START Material shown
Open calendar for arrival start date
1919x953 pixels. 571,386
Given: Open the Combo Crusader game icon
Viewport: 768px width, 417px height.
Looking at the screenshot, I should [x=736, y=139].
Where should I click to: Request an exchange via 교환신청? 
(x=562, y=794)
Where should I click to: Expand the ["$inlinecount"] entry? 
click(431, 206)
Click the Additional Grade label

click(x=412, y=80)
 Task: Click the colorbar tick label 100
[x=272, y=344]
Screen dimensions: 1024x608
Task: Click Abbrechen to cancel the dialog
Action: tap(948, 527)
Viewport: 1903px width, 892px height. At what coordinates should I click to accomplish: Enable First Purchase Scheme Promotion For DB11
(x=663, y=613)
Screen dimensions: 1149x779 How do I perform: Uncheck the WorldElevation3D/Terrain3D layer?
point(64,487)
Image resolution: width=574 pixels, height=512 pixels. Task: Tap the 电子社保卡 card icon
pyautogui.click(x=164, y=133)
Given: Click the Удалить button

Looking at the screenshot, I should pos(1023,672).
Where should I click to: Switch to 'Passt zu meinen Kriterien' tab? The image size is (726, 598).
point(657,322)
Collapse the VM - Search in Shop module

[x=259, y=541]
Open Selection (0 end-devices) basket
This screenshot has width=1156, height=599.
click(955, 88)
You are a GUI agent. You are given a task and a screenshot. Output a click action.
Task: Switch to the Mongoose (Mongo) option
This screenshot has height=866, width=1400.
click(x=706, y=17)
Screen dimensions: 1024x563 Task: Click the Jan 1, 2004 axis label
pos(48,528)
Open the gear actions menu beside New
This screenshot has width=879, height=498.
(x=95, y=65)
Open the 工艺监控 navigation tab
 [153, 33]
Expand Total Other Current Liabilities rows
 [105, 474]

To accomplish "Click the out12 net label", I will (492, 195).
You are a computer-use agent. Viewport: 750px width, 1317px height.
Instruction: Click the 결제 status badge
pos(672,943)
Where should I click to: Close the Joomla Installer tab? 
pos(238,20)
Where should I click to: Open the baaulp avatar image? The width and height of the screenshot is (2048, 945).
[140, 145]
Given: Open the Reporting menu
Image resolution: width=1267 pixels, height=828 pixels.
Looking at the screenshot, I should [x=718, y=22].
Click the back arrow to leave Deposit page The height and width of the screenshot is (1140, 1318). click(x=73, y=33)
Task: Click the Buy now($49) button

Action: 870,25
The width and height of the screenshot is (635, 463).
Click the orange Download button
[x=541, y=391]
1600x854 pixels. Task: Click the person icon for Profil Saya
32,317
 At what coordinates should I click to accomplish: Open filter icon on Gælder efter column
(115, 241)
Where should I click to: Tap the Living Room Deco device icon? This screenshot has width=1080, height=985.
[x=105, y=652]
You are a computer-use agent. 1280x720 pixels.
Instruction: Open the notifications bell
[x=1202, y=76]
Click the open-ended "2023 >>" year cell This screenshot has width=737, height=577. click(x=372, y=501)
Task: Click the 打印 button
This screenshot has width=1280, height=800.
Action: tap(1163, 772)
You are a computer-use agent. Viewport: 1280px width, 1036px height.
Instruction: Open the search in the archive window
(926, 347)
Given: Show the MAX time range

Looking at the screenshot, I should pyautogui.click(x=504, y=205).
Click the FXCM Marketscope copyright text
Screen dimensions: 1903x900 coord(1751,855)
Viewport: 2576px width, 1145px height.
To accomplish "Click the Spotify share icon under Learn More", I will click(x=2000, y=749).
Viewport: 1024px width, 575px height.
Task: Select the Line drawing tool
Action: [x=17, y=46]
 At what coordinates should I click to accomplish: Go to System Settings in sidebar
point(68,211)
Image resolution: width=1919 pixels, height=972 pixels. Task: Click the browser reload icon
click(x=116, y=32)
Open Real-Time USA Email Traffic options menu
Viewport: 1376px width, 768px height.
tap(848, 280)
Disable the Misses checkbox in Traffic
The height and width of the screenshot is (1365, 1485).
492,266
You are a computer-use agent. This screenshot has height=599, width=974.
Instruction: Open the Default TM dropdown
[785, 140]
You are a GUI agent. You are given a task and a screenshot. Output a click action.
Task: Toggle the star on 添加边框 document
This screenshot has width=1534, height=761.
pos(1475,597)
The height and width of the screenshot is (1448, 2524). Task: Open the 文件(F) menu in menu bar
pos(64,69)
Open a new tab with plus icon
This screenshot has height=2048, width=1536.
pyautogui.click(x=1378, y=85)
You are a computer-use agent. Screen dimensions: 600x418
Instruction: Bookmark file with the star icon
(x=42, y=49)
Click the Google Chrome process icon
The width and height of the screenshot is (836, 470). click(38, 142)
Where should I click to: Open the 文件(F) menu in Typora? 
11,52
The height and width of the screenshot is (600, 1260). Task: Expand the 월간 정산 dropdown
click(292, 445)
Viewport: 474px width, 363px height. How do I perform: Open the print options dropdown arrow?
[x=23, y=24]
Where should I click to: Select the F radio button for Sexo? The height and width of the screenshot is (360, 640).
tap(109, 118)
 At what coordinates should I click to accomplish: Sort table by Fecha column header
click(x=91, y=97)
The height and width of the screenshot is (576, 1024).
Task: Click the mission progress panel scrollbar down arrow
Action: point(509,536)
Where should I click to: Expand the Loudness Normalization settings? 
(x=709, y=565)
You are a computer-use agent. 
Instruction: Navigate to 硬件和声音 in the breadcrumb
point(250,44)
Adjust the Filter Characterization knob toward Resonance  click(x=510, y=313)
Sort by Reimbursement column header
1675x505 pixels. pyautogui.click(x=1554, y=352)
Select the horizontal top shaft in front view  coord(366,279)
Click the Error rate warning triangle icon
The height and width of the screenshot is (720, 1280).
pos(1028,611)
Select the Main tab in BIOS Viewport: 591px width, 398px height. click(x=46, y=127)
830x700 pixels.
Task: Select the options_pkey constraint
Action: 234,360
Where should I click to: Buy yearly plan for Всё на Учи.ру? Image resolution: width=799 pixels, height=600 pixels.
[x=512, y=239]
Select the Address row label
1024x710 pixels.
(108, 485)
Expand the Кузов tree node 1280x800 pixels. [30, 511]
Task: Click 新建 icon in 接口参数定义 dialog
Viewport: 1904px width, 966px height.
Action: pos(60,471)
END Material shown
An exact copy of all the entries is what's needed; write it out.

Open calendar for arrival start date
1919x953 pixels. 571,386
Given: Open the Combo Crusader game icon
Viewport: 768px width, 417px height.
Looking at the screenshot, I should [x=736, y=139].
Where should I click to: Request an exchange via 교환신청? 
(x=562, y=794)
Where should I click to: Expand the ["$inlinecount"] entry? 
click(431, 206)
Click the Additional Grade label

click(x=412, y=80)
 Task: Click the colorbar tick label 100
[x=272, y=344]
Screen dimensions: 1024x608
Task: Click Abbrechen to cancel the dialog
Action: tap(948, 527)
Viewport: 1903px width, 892px height. At what coordinates should I click to accomplish: Enable First Purchase Scheme Promotion For DB11
(x=663, y=613)
Screen dimensions: 1149x779 How do I perform: Uncheck the WorldElevation3D/Terrain3D layer?
point(64,487)
Image resolution: width=574 pixels, height=512 pixels. Task: Tap the 电子社保卡 card icon
pyautogui.click(x=164, y=133)
Given: Click the Удалить button

Looking at the screenshot, I should pos(1023,672).
Where should I click to: Switch to 'Passt zu meinen Kriterien' tab? The image size is (726, 598).
point(657,322)
Collapse the VM - Search in Shop module

[x=259, y=541]
Open Selection (0 end-devices) basket
This screenshot has width=1156, height=599.
click(955, 88)
You are a GUI agent. You are given a task and a screenshot. Output a click action.
Task: Switch to the Mongoose (Mongo) option
This screenshot has height=866, width=1400.
click(x=706, y=17)
Screen dimensions: 1024x563 Task: Click the Jan 1, 2004 axis label
pos(48,528)
Open the gear actions menu beside New
This screenshot has width=879, height=498.
(x=95, y=65)
Open the 工艺监控 navigation tab
 [153, 33]
Expand Total Other Current Liabilities rows
 [105, 474]

To accomplish "Click the out12 net label", I will (492, 195).
You are a computer-use agent. Viewport: 750px width, 1317px height.
Instruction: Click the 결제 status badge
pos(672,943)
Where should I click to: Close the Joomla Installer tab? 
pos(238,20)
Where should I click to: Open the baaulp avatar image? The width and height of the screenshot is (2048, 945).
[140, 145]
Given: Open the Reporting menu
Image resolution: width=1267 pixels, height=828 pixels.
Looking at the screenshot, I should [x=718, y=22].
Click the back arrow to leave Deposit page The height and width of the screenshot is (1140, 1318). click(x=73, y=33)
Task: Click the Buy now($49) button

Action: 870,25
The width and height of the screenshot is (635, 463).
Click the orange Download button
[x=541, y=391]
1600x854 pixels. Task: Click the person icon for Profil Saya
32,317
 At what coordinates should I click to accomplish: Open filter icon on Gælder efter column
(115, 241)
Where should I click to: Tap the Living Room Deco device icon? This screenshot has width=1080, height=985.
[x=105, y=652]
You are a computer-use agent. 1280x720 pixels.
Instruction: Open the notifications bell
[x=1202, y=76]
Click the open-ended "2023 >>" year cell This screenshot has width=737, height=577. click(x=372, y=501)
Task: Click the 打印 button
This screenshot has width=1280, height=800.
Action: tap(1163, 772)
You are a computer-use agent. Viewport: 1280px width, 1036px height.
Instruction: Open the search in the archive window
(926, 347)
Given: Show the MAX time range

Looking at the screenshot, I should pyautogui.click(x=504, y=205).
Click the FXCM Marketscope copyright text
Screen dimensions: 1903x900 coord(1751,855)
Viewport: 2576px width, 1145px height.
To accomplish "Click the Spotify share icon under Learn More", I will click(x=2000, y=749).
Viewport: 1024px width, 575px height.
Task: Select the Line drawing tool
Action: [x=17, y=46]
 At what coordinates should I click to accomplish: Go to System Settings in sidebar
point(68,211)
Image resolution: width=1919 pixels, height=972 pixels. Task: Click the browser reload icon
click(x=116, y=32)
Open Real-Time USA Email Traffic options menu
Viewport: 1376px width, 768px height.
tap(848, 280)
Disable the Misses checkbox in Traffic
The height and width of the screenshot is (1365, 1485).
492,266
You are a computer-use agent. This screenshot has height=599, width=974.
Instruction: Open the Default TM dropdown
[785, 140]
You are a GUI agent. You are given a task and a screenshot. Output a click action.
Task: Toggle the star on 添加边框 document
This screenshot has width=1534, height=761.
pos(1475,597)
The height and width of the screenshot is (1448, 2524). Task: Open the 文件(F) menu in menu bar
pos(64,69)
Open a new tab with plus icon
This screenshot has height=2048, width=1536.
pyautogui.click(x=1378, y=85)
You are a computer-use agent. Screen dimensions: 600x418
Instruction: Bookmark file with the star icon
(x=42, y=49)
Click the Google Chrome process icon
The width and height of the screenshot is (836, 470). click(38, 142)
Where should I click to: Open the 文件(F) menu in Typora? 
11,52
The height and width of the screenshot is (600, 1260). Task: Expand the 월간 정산 dropdown
click(292, 445)
Viewport: 474px width, 363px height. How do I perform: Open the print options dropdown arrow?
[x=23, y=24]
Where should I click to: Select the F radio button for Sexo? The height and width of the screenshot is (360, 640).
tap(109, 118)
 At what coordinates should I click to accomplish: Sort table by Fecha column header
click(x=91, y=97)
The height and width of the screenshot is (576, 1024).
Task: Click the mission progress panel scrollbar down arrow
Action: point(509,536)
Where should I click to: Expand the Loudness Normalization settings? 
(x=709, y=565)
You are a computer-use agent. 
Instruction: Navigate to 硬件和声音 in the breadcrumb
point(250,44)
Adjust the Filter Characterization knob toward Resonance  click(x=510, y=313)
Sort by Reimbursement column header
1675x505 pixels. pyautogui.click(x=1554, y=352)
Select the horizontal top shaft in front view  coord(366,279)
Click the Error rate warning triangle icon
The height and width of the screenshot is (720, 1280).
pos(1028,611)
Select the Main tab in BIOS Viewport: 591px width, 398px height. click(x=46, y=127)
830x700 pixels.
Task: Select the options_pkey constraint
Action: 234,360
Where should I click to: Buy yearly plan for Всё на Учи.ру? Image resolution: width=799 pixels, height=600 pixels.
[x=512, y=239]
Select the Address row label
1024x710 pixels.
(108, 485)
Expand the Кузов tree node 1280x800 pixels. [30, 511]
Task: Click 新建 icon in 接口参数定义 dialog
Viewport: 1904px width, 966px height.
Action: pos(60,471)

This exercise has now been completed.